Thu May 16 07:28:12 PDT 2013

>> https://docs.google.com/file/d/0B83UyWf1s-CdZnFoS2RiU2lJbEU/edit?usp=drive_web
> Interesting, but depressing, presentation.

I found it unilluminating, actually.  don't we all know about power issues?

to me it raised two interesting questions:

- what software and hardware architecture would better optimize communication
to address the flop/bps per-joule divergence?  here's a bluesky/strawman:
put all the migration/coherence stuff into hardware.  imagine if all cpus 
were globally cache-coherent, and the objects being cached were not just 
cache lines, and could having their sharing/migration semantics defined by
the program.  you might be saying "oh, but caches are not energy-efficient
compared to static resources like registers".  well, let's JIT the local 
code to refer to the static local address of an item when cached, rather 
than relying on a CAM - after all, if hardware is managing the cache, it 
can rename all references in the instruction stream...
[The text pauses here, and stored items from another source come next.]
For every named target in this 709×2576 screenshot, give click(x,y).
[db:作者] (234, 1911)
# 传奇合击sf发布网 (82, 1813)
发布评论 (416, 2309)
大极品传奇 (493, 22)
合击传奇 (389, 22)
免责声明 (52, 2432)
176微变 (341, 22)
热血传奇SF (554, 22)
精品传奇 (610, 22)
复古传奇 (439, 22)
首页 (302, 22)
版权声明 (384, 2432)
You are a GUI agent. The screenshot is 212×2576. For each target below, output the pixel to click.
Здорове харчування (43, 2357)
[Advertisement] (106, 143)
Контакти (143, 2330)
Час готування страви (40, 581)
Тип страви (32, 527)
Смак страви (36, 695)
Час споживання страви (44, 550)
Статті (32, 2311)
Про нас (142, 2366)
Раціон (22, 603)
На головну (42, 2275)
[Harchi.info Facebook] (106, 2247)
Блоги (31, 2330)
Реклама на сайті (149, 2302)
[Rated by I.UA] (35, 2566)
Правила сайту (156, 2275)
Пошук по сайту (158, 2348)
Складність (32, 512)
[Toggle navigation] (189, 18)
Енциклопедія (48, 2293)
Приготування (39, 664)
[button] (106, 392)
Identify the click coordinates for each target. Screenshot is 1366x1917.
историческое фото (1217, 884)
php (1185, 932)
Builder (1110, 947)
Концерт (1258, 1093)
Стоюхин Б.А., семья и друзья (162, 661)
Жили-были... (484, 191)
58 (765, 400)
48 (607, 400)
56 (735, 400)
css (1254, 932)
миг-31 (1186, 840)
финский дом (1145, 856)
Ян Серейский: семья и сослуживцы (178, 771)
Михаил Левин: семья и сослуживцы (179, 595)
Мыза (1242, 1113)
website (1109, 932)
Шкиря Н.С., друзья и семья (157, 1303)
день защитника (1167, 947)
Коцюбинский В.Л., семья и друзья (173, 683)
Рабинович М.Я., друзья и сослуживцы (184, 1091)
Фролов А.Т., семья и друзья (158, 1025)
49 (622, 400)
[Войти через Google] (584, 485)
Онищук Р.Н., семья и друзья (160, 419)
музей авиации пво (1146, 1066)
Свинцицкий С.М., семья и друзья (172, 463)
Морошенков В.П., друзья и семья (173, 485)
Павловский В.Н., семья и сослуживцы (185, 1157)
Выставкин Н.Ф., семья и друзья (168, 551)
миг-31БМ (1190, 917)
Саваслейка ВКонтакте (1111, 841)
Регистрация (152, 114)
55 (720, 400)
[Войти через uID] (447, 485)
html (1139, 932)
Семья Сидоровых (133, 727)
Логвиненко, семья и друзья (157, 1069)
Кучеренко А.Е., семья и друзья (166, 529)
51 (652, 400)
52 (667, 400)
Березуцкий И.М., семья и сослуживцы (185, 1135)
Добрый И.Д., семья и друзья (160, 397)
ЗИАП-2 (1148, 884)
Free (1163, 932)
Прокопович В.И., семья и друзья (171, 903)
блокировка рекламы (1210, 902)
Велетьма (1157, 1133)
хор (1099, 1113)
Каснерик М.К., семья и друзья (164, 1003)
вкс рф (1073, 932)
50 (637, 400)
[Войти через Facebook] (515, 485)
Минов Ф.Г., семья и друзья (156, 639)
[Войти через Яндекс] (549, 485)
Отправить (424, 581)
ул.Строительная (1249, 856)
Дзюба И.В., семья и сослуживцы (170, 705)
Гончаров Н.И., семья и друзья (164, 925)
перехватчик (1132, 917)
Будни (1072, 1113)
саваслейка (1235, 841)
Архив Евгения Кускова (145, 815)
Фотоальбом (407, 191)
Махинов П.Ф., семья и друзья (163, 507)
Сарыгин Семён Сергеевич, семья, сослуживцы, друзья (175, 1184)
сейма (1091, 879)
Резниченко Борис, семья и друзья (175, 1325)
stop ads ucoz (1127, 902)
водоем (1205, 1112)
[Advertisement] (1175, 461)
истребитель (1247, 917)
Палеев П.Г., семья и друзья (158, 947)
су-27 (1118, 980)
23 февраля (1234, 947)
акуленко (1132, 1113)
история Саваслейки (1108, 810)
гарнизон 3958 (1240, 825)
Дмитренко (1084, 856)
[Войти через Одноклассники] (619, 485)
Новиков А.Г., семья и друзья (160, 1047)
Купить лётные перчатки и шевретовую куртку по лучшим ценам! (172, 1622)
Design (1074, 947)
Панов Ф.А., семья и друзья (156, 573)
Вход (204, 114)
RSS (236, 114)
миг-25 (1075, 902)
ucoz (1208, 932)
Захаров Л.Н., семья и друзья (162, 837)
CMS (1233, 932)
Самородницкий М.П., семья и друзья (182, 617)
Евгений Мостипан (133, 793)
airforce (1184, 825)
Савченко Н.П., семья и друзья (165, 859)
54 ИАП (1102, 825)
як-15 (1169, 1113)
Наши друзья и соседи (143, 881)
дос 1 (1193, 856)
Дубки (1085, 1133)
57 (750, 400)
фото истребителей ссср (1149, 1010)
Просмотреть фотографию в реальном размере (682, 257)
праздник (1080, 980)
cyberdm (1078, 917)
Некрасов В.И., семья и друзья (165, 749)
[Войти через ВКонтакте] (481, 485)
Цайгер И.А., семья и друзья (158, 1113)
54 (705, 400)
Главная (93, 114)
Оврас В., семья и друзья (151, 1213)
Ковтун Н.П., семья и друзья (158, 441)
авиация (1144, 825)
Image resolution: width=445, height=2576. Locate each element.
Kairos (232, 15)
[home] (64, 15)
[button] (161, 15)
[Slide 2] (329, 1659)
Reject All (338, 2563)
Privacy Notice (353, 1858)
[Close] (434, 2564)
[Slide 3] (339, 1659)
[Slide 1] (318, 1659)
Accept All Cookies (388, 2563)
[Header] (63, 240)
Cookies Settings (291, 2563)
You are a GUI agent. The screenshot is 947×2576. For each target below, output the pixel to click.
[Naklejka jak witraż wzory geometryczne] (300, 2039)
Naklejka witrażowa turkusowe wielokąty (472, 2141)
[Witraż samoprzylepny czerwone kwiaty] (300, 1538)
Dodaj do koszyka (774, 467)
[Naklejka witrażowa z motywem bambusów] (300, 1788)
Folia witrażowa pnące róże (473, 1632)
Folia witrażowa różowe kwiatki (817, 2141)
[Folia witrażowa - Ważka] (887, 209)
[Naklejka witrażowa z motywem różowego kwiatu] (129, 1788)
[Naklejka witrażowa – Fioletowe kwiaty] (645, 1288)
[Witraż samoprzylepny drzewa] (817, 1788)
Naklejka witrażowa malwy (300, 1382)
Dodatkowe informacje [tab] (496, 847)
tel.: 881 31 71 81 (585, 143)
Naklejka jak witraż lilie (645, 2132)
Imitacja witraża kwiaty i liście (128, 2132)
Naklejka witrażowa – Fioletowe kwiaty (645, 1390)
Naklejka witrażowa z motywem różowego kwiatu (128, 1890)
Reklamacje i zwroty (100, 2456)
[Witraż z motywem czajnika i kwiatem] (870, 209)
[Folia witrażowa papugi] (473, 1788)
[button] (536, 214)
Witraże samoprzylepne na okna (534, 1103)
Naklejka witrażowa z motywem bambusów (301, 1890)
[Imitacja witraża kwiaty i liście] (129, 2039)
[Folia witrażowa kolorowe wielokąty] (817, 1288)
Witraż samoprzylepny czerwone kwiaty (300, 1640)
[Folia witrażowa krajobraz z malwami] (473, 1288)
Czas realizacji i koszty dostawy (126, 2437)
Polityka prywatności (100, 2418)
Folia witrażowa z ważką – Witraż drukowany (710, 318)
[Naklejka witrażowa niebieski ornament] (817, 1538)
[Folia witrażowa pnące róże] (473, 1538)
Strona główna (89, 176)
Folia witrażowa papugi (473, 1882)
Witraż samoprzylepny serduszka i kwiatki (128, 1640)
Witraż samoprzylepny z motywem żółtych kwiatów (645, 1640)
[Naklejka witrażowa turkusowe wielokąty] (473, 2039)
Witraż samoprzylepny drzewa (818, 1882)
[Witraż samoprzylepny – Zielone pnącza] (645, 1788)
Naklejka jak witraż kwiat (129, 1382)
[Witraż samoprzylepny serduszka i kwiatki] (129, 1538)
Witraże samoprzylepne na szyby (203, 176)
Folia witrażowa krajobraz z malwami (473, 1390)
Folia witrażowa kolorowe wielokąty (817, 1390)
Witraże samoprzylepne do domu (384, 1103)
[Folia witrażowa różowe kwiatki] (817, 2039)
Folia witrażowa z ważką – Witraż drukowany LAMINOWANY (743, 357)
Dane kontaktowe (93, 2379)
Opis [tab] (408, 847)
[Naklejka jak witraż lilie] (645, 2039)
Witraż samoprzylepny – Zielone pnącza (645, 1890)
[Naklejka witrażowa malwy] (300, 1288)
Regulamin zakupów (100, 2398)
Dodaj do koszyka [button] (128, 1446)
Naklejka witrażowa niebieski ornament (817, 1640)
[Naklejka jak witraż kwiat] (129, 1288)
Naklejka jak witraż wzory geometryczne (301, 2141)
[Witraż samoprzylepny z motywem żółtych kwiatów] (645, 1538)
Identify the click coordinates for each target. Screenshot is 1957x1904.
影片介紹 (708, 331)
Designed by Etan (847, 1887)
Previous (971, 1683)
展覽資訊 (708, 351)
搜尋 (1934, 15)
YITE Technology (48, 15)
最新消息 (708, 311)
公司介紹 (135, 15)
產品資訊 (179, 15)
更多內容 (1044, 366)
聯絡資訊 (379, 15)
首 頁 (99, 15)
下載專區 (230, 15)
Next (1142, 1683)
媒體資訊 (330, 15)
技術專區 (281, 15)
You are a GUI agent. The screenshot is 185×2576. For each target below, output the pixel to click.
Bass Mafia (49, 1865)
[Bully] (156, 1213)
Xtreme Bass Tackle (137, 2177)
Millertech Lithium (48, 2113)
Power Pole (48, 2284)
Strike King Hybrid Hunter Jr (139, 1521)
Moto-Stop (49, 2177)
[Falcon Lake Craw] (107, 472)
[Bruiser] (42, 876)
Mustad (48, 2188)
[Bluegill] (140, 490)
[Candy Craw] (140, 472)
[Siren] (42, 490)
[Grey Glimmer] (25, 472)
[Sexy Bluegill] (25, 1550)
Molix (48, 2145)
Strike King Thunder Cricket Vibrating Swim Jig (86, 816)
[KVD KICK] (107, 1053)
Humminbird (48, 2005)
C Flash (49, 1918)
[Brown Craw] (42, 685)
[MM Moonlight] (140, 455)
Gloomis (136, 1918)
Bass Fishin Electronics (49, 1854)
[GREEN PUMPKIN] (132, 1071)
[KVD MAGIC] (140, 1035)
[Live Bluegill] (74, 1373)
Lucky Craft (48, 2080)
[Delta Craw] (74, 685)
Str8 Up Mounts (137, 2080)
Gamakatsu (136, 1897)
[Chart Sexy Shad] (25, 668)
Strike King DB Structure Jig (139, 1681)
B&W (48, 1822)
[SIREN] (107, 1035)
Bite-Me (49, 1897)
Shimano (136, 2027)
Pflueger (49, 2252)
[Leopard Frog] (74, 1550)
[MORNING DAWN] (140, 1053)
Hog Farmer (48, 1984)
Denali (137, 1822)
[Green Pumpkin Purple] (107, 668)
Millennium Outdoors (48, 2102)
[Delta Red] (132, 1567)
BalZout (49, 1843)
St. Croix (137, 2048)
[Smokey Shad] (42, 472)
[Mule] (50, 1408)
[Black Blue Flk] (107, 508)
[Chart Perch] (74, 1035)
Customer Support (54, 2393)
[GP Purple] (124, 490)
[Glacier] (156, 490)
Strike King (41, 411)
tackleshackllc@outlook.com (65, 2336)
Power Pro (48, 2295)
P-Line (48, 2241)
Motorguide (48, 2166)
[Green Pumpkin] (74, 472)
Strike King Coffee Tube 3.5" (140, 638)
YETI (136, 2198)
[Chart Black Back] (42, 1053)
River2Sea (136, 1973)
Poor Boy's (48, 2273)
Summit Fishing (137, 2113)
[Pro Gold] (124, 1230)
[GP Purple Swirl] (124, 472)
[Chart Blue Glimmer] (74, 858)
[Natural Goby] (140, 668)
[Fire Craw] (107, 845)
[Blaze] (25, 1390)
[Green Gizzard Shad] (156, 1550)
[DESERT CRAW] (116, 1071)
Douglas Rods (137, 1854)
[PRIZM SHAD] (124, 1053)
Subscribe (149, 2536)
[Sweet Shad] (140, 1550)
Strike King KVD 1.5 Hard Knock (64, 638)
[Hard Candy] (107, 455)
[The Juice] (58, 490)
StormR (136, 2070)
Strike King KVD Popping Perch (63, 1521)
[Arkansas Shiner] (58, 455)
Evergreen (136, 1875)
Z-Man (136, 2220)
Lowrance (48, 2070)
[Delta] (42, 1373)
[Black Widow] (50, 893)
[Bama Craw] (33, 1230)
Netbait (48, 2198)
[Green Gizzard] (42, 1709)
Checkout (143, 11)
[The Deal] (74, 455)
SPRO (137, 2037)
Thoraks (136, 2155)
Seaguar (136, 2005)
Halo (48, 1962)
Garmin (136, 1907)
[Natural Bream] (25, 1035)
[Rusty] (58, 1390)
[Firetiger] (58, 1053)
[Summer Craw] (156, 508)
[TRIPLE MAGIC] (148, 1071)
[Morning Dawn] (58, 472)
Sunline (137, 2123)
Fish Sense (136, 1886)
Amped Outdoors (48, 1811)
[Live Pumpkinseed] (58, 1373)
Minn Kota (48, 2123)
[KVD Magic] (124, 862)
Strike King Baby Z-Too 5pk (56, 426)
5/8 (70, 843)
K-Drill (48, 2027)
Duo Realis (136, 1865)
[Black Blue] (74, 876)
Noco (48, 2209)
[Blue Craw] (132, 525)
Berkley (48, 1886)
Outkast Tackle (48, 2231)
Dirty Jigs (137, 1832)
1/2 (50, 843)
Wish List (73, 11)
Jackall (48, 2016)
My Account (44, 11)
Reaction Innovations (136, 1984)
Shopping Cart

- do we need exascale anyway?  would the world be better off with a thousand
petascale machines?  I know the field tends to view this as a kind of
manifest destiny, but why?  the secondary argument usually devolves to
something like "well, the high end pushes the envelope so the masses can 
benefit from trickle-down improvements."  but if this is the main
justification, it's a bit twisted: we need to make clusters so big that we
can't afford to power them in order to force ourselves to develop more
power-efficient systems?  if power is an important TCO component, why aren't
we optimizing for it already (in any sized facility)?

> At HotInterconnects in 2011, Intel gave a presentation about the reductions
> in power per flop over time. The corresponding communication power
> consumption per bit was flat (no improvement). Projecting the trends

well, it has to be said that most computation is mundane and doesn't require 
multiple processors, let alone big clusters.  so the fact that the computer 
industry focuses on this domain is appropriate.

> forward and with a 20 Mw power budget, an exascale machine's network would
> consume all the power leaving nothing for computation.

well, that sounds absurd - were they assuming a full-bisection fat tree of 
older (hotter, lower fanout) generation interconnect?